The hoped-for April spike in personal income tax revenues for the State of California fell once again below the overoptimistic assumptions used to get the budget to “balance.” Instead of the $9.4 billion that the government had counted on collecting in April, it only collected $7.4 billion, according to the nonpartisan Legislative Analyst’s Office. A 21% shortfall! In addition, corporate taxes were $450 million below forecast. After months of “disappointing” tax revenues, the total shortfall in income taxes now amounts to $3.5 billion for fiscal 2012 ending June 30.
The budget, supposedly balanced when it was passed last summer, had been spewing red ink from day one. Tax revenues were one problem. Expenditures were the other. The most recent re-revisions pegged the deficit at $9.2 billion. That was a few weeks ago. Now it’s going to be re-re-revised to nearly $12 billion. And the dance of shuffling funds between accounts, slowing payments to municipalities, begging Wall Street for loans, and selling crappy bonds will start all over again. But there’s a savior on the horizon: the Facebook IPO that will solve the budget problems forever. Ha, read…. Give us the Facebook Manna Now.
Yet permanently broke California, instead of fixing its fiscal problems, is getting ever more entangled in a mega-project of JELL-O-esque nature: high-speed rail between San Francisco and Los Angeles. In 2008, voters authorized $9.95 billion in general obligation bonds to fund the first stage of the $35.7 billion project; the federal government would pick up a chunk, and it would be profitable! By November 2011, costs ballooned to a range between $98.5 billion and $117.6 billion—though construction hadn’t started yet. And all heck broke lose.
The California High-Speed Rail Authority (CHSRA) then dared to request $2.7 billion, the first tranche of the bond money, to be matched with $3.5 billion in federal money, for 130 miles of track in the Central Valley from just north of Fresno down to Bakersfield. Lacking electrification, it could only be used by regular diesel trains. In January, the High-Speed Rail Peer Review Group recommended that the project be put on hold: if future funding didn’t materialize, that initial section in the Central Valley would become an icon of high-cost rail from nowhere to nowhere.
Resistance to the project became insurmountable. So, Governor Jerry Brown installed some new folks at the CHSRA—which suddenly chopped the price tag by 30% to a range between $68 billion and $80 billion. OK, on the Peninsula south of San Francisco and in the LA Basin, the system would be more like commuter rail. And it would also include more “medium-speed” links. Travel times would creep up. High-speed service, where available, might be ready by 2028.
“The great train robbery,” is what retired Judge Quentin Kopp called the new plan—and he, as state senator, co-authored the bill that created the first high-speed rail study.

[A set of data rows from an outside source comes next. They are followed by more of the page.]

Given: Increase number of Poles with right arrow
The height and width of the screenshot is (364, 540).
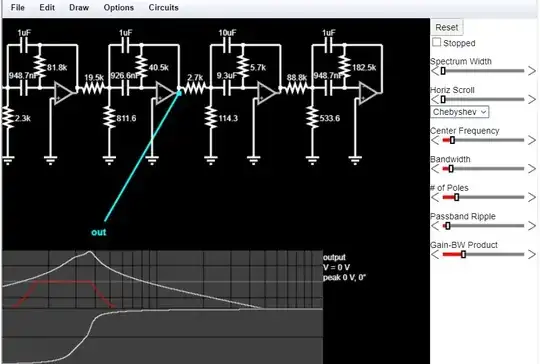Looking at the screenshot, I should 532,197.
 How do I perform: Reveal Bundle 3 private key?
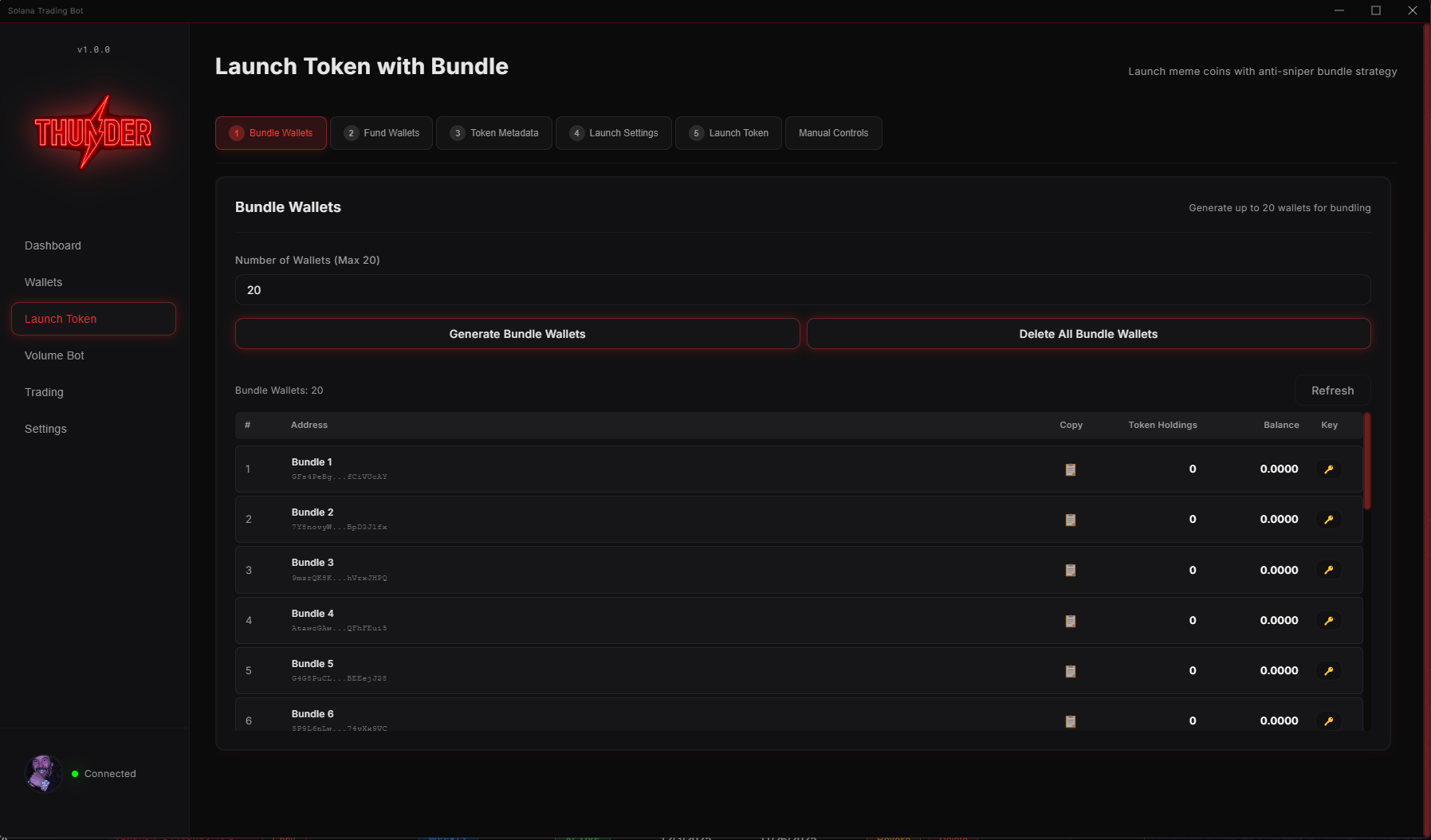1329,570
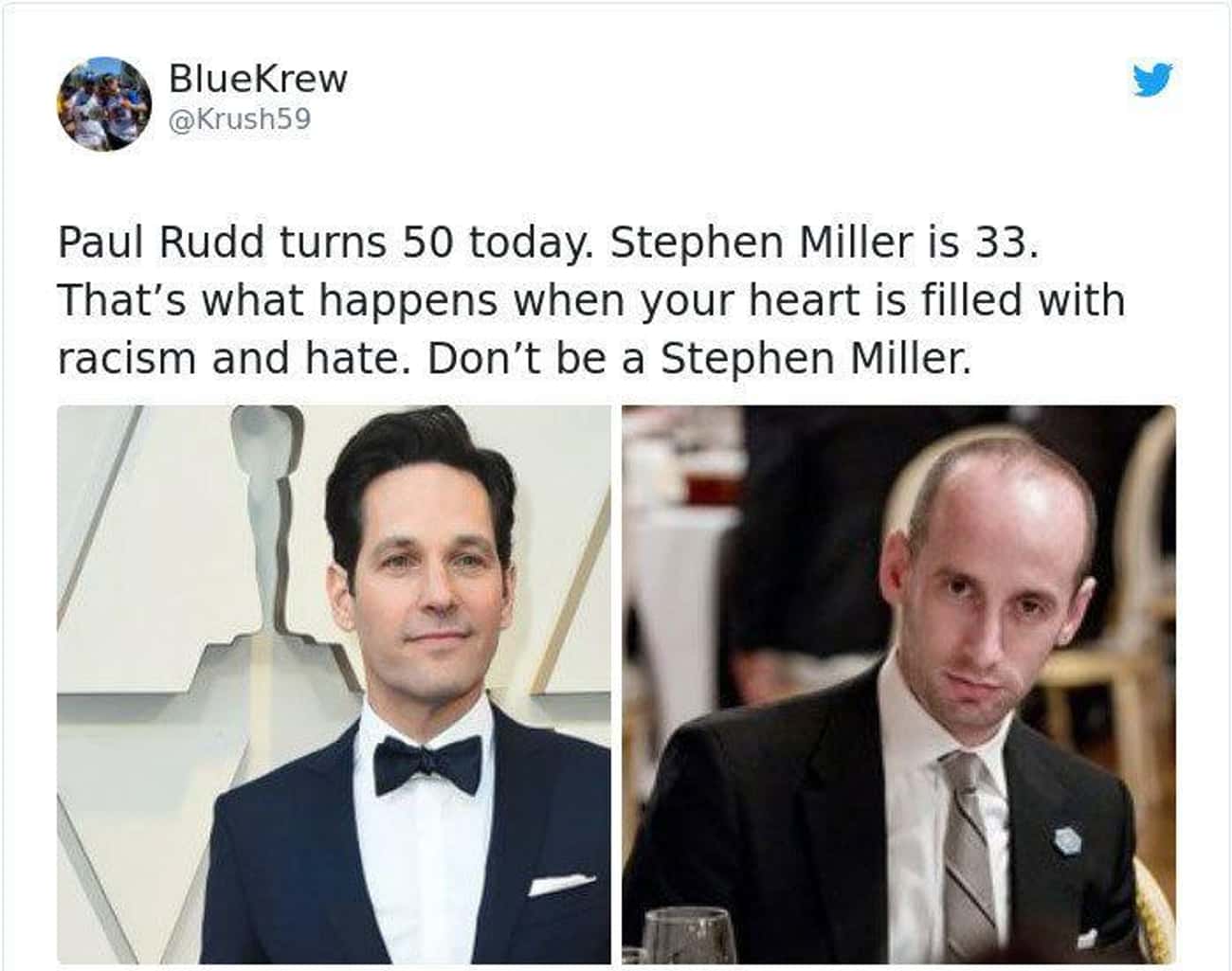Open the right photo with striped tie
This screenshot has width=1232, height=971.
898,685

But it gets even worse: turns out, operating costs are based on fantasy assumptions. The CHSRA plan assumes that it would cost 10 cents per passenger mile (the average cost of carrying one passenger one mile at a given load factor) when international high-speed rail systems averaged 43 cents per mile, according to a report that just surfaced. The low-cost leader was Italy with 34 cents per mile; at the upper end were Germany and Japan with 50 cents per mile; Amtrak’s Acela Express, though not truly high speed, was in the middle with 44 cents per mile. And in California, it’s going to be 10 cents per mile?
The CHSRA correctly assumes that train tickets compete with air fares and the cost of driving, which, despite our incessant complaints, are lower in California than overseas. Thus, the US market requires cheaper tickets. And to make the project appear profitable, and thus more digestible for the taxpayer, the CHSRA lowered its projected operating costs to less than a quarter of the international average.
But if actual operating costs are 43 cents per mile and not 10 cents per mile, annual subsidies of $2 billion to $3 billion would be required just to keep the trains running, according to the report. Yet, AB3034, the California High-Speed Train Bond Act, makes these subsidies illegal. A conundrum that the Legislature, the Administration, and the CHSRA have so far successfully ignored.
Thus, our dream of having a profitable high-speed rail system has gone up in subsidies, so to speak, at least in the current scenario, though scenarios change with the seasons, in the hope that money will start flowing soon. But the last thing California has is money—with its economy and budget still in shambles.